Saturday 6 October 2012

Corruption in China "goes right to the top"

The leaders of China's Communist Party are  nothing  but  bunch  of  corrupted  thugs

For years apologists for the Chinese communist government have been spreading the myth that massive corruption in China is only a local problem and that the people at the top are squeaky-clean and unselfish managers of the common good. The Bo Xilai scandal has put an end to that kind of propaganda:


From revelations of massive corruption to the murder of British businessman Neil Heywood by Mr Bo’s wife Gu Kailai, the sordid affair has shown the Chinese people and the world that the rot goes right to the top.
For the last three decades, the party has carefully cultivated the perception that, while there may be corruption and wrongdoing at lower levels, the system is governed by clean and selfless elites who live only to serve the masses.
China’s spectacular rise and its success in lifting hundreds of millions out of abject poverty combined with the intense secrecy surrounding senior officials have convinced many to accept this vision of a just and benevolent emperor calling the shots from Beijing….
When historians look back on the Bo Xilai scandal they will almost certainly identify this as the moment when China’s vicious backroom political battles spilled into the open and the myth of the good emperor was shattered.
Far from revealing authoritarian China’s meritocracy and ability to self-correct, the Bo Xilai saga underscores how its leaders believe they are above the law and how little accountability there actually is.

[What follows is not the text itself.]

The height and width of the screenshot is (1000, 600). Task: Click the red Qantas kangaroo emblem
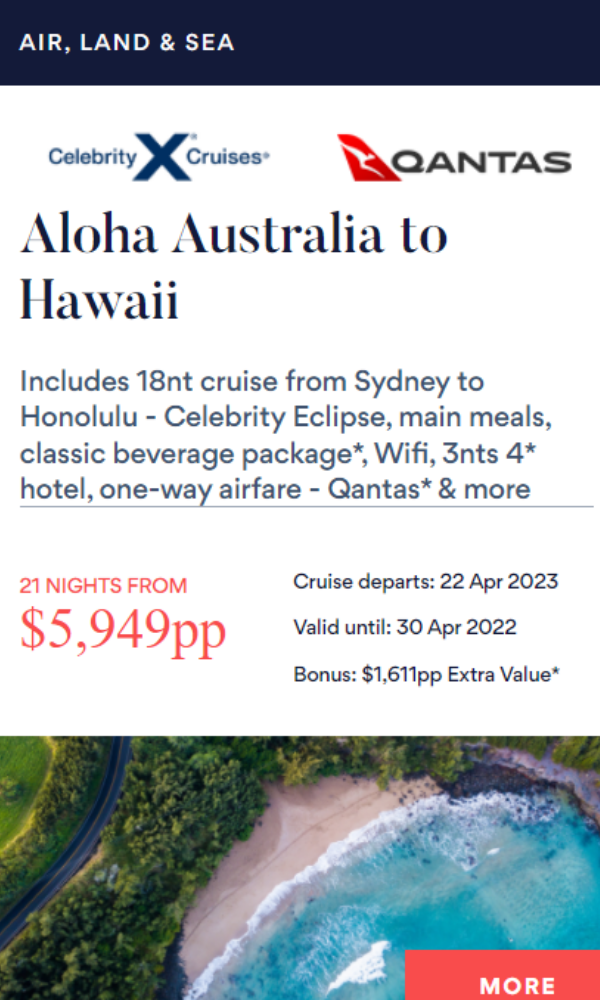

Read the entire Financial Times article here

The Peking Duck blog has a good point:


There is plenty of corruption to go around in China, and it is not confined to local officials. It’s those at the top whose kids drive Ferraris and who own homes in the US and who funnel large quantities of cash out of China. The Bo Xilai scandal simply makes it more obvious. It pulls the curtain on a topic the CCP wants to keep removed from public discourse and exposes the good/bad argument as total hogwash. The government never wanted the story to gain public attention; as the reporter says, “Chinese, British and US officials say privately that without the involvement of foreign governments Heywood’s murder would probably never have been uncovered and Mr Bo would still be a frontrunner for promotion when the party anoints new leaders at a once-a-decade conclave next month.” So don’t go arguing that the fact that we know so much about the scandal is due to transparency on the part of the powers that be. I agree with the article’s conclusion, that there are plenty of officials at the top who are no different than Bo Xilai when it comes to corruption and amassing illegal fortunes.